▶ [What this task involves]:
Extract every line of the rows below that contains the word "should", and treat case as significant.

▶ [Record set]:
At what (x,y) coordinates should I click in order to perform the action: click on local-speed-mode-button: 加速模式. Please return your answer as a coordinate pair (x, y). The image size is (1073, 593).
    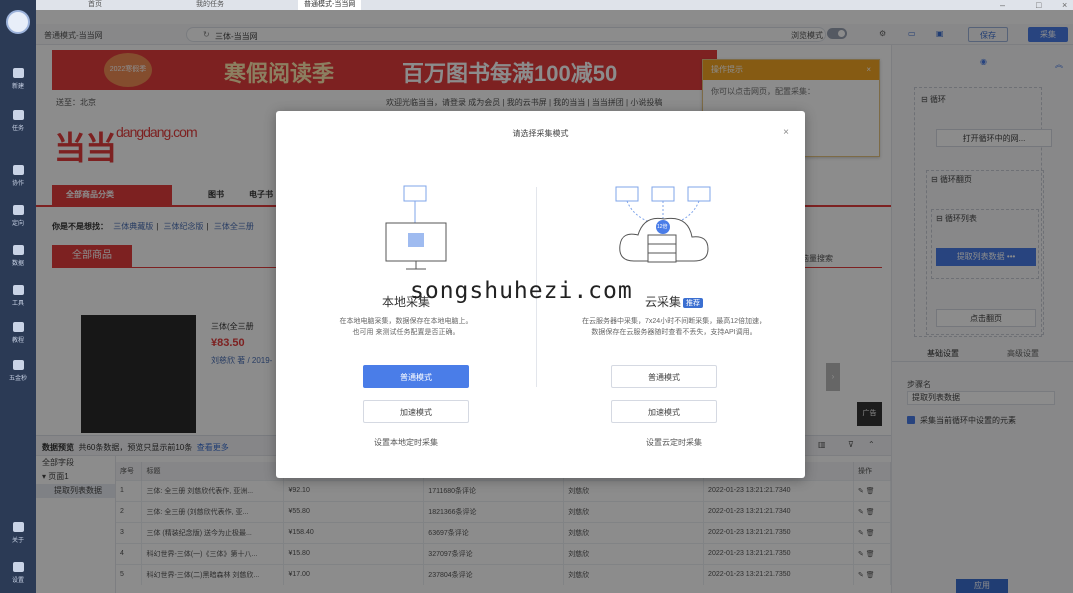
    Looking at the image, I should click on (416, 412).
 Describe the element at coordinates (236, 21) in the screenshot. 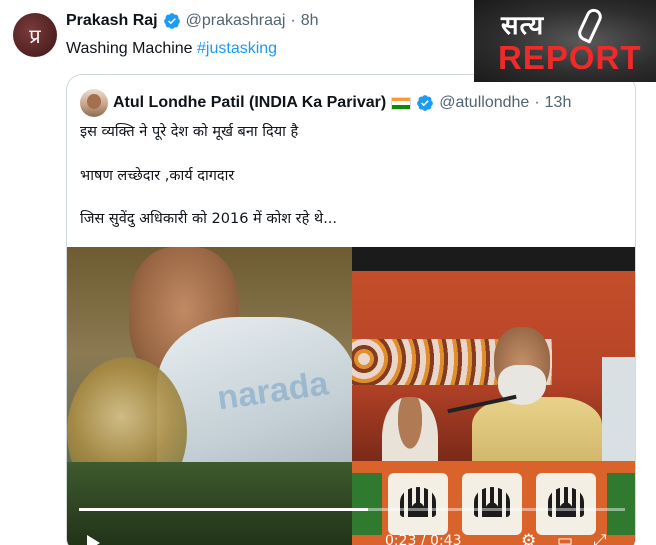

I see `author-handle: @prakashraaj` at that location.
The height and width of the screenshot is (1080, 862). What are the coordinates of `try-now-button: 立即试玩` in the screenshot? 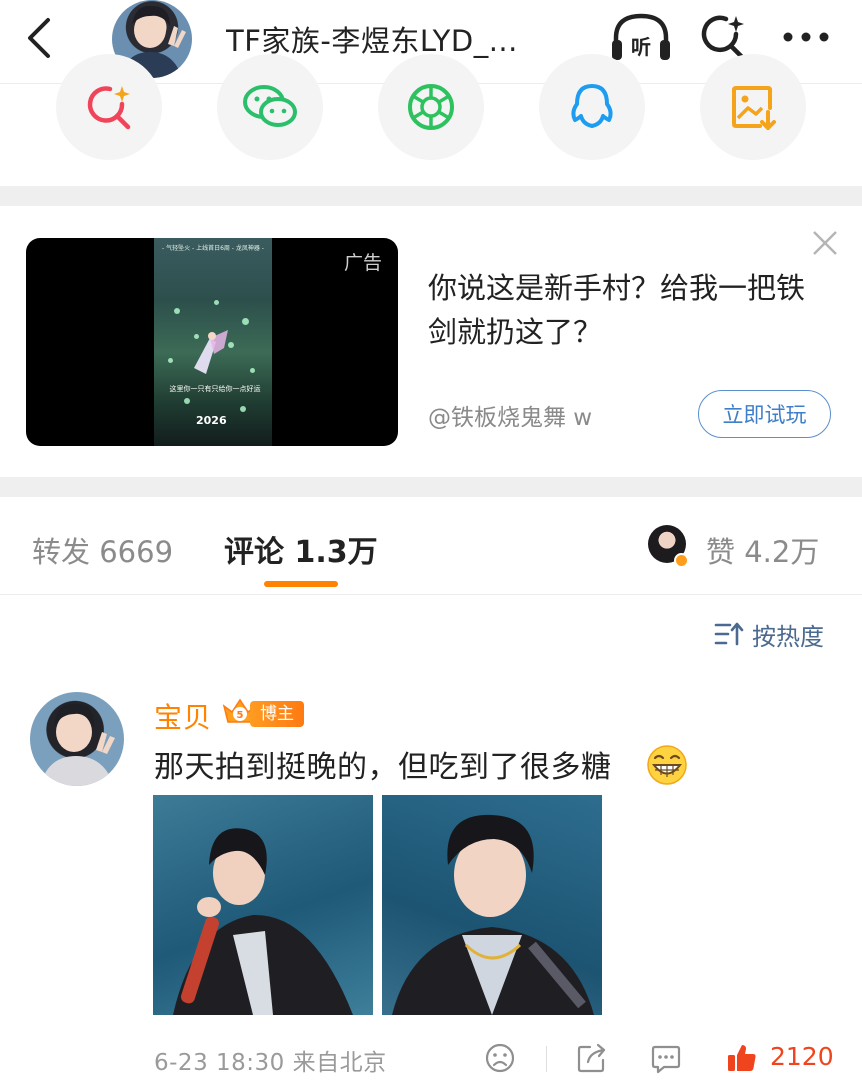 It's located at (764, 414).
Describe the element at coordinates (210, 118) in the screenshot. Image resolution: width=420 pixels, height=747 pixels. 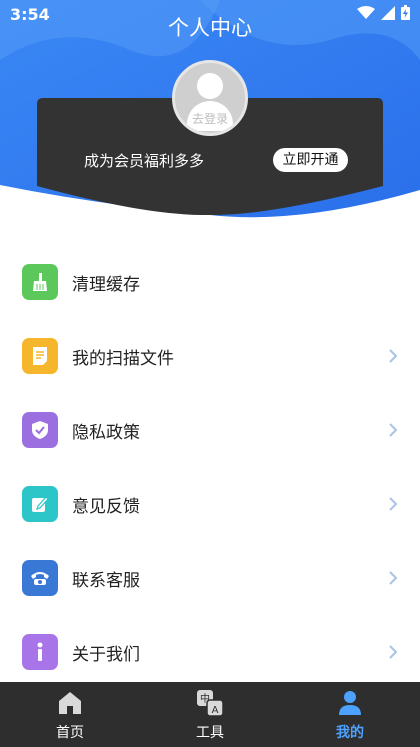
I see `login-link: 去登录` at that location.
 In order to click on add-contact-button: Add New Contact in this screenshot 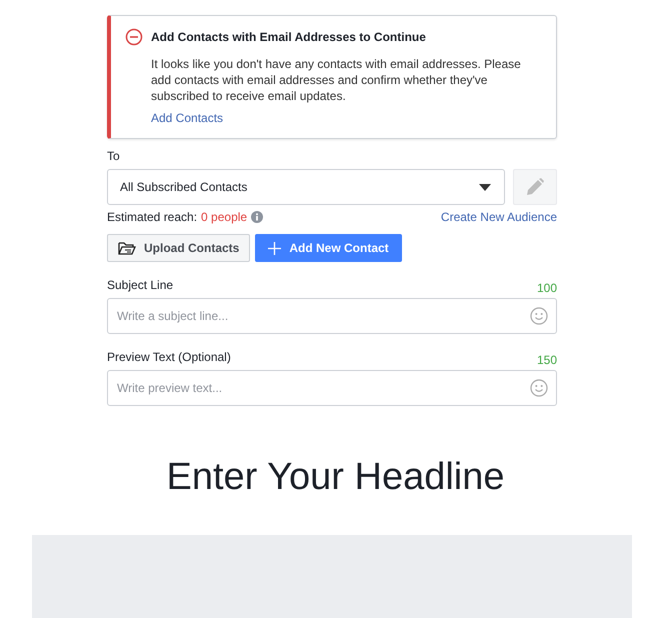, I will do `click(328, 248)`.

▶ [Solution to this exercise]:
At what (x,y) coordinates should I click in order to perform the action: click on local-speed-mode-button: 加速模式. Please return your answer as a coordinate pair (x, y). The image size is (1073, 593).
    Looking at the image, I should click on (416, 412).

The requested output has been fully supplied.